Les chants de Noël gueulent dans les haut-parleurs du village… Ayoye, je les ferais bien avaler à quelqu’un (les chants). Ce qu’il y a de bien ici, c’est que la musique des haut-parleurs a pour seul but de faire plaisir, contrairement aux centres d’achats où elle nous incite à consommer Noël à grands coups de Peuple à genoux, attend que les bills rentrent. Et si ces chants en pleine rue rendaient nostalgiques les résidents du HLM? Et les enfants de l’école, s’ils devenaient fébriles à l’imminence des vacances? Alors oui, encore des chanteuses de Nowel, encore de la musique à 9 heures le dimanche matin lors des activités spéciales. Je vis ici, j’assume ici. Et puis, au fond, j’aime bien qu’on s’occupe de mon confort, et puis cela permet de chialer! C’est peut-être pour cela que j’aime vivre au cœur du village, pour me sentir concernée par les décisions des autres, par mes semblables différents.
Vivre ici, c’est décider de se connaître les uns les autres. Quitte à reconnaître que l’autre ne veut rien savoir. C’est s’exposer dans sa vulnérabilité, dans son intimité. Passer la tondeuse la bedaine à l’air. Aller au dépanneur en bottes à pine. Sortir sur le perron et crier « Pierre, téléphone! », ou « Madame chose, venez chercher votre chien, il veut mettre le mien! »

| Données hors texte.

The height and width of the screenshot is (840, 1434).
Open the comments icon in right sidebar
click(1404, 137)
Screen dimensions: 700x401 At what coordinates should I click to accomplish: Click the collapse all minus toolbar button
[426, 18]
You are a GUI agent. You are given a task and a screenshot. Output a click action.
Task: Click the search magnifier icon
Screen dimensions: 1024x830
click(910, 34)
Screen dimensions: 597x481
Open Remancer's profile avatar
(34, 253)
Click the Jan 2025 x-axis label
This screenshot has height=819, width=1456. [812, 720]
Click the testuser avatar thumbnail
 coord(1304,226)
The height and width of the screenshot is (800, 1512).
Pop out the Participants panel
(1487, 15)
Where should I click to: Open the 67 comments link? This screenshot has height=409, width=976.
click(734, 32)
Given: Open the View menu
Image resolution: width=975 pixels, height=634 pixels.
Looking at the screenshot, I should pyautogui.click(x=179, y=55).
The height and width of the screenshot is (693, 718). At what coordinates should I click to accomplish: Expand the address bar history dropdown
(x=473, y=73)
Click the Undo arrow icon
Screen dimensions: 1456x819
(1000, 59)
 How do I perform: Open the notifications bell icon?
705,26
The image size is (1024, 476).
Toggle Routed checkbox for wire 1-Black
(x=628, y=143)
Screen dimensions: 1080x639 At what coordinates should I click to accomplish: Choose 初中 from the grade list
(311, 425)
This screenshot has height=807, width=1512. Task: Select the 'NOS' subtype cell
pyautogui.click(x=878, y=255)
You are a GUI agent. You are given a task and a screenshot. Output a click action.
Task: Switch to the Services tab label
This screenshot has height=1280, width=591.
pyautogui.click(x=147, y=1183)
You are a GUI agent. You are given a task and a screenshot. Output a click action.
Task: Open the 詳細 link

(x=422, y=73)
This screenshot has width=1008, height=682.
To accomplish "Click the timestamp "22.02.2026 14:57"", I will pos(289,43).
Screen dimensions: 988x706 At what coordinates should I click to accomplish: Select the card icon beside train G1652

Vivre au village, c’est le contraire de vivre en communauté. J’entends par communauté un groupe de gens se regroupant par intérêts ou origines. Il est déjà loin le temps de la ruralité consanguine, et la néo-ruralité est en expansion dans nos campagnes abitibiennes. Le village, c’est le bassin du multiculturalisme, du pluralisme (parlez-en à Roméo Bouchard). L’acceptation et l’intérêt envers son voisin qui vit de façon différente, « qui rentre tard, ça doit être qu’ii travaille de nuit, il doit sûrement voter bleu, je pense que ça va pas bien avec sa nouvelle blonde, c’est depuis qui a changé de char… » Et qui a le même putain de sentiment d’appartenance! C’est ici chez lui, je suis ici chez moi. Nous avons envie de vivre ici. Elle, c’est le Cercle des fermières, lui, c’est la patinoire. La glace est belle cette année! Toi, tu es raquette, et, moi, je suis skidoo. Nous allons sur le même lac autour de la même île, avec le même bonheur, pas à la même vitesse. Cela ne s’appelle pas l’amour de son prochain, ni la grandeur d’âme, ni la charité chrétienne. Cela s’appelle la tolérance. La même tolérance qui permet aux Serbes et aux Bosniaques de Sarajevo de revivre ensemble. Celle de l’équilibre dans l’écosystème.
À force d’individualisme, on est devenu peureux : du regard des autres, des commentaires, des jugements. On évite toute confrontation de valeurs ou d’opinion. Ici, nos voisins, on ne s’en fout pas. Certains épient, d’autres commèrent. Ici, on prend position, on aime ou on n’aime pas. À tort ou à raison. Ici, on ne te sacre pas patience, on te demande, on t’invite, on sollicite ton implication, ta participation. N’est-ce pas un peu cela qu’on cherche tous? À travers le réseautage, les 5 à 7, les fans clubs sur Facebook ; faire partie de…, être reconnu par…? Sentiment d’appartenance, implication sociale, développement local… Cela vous sonne une cloche?
Ça y est, l’école est finie, la petite voisine passe en courant avec son chien, je l’ai à l’œil, suivie d’une moyenne et d’un plus grand. Les plans ont l’air fort. Les vacances n’ont qu’à bien se tenir. On dirait que vous avez trouvé votre famille, la gang! Celle où on se chicane pour une journée, celle où les filles ne veulent plus jouer avec moi. Parce que quoiqu’en dise le proverbe, c’est la famille qui est petite et le monde qui est vaste. Même dans une localité de 400 âmes. Mais à les voir, on a bien l’impression du contraire. La parenté s’est éclatée. Cela s’appelle l’amitié, cela s’appelle l’enfance, pour eux cela se nomme le village.
Ce qu’ils apprennent aujourd’hui et qui leur reviendra bien plus tard, c’est le mot racine. Racines qui poussent bien plus au cœur des gens que de la terre. Bonne année 2010 à tout le village, global.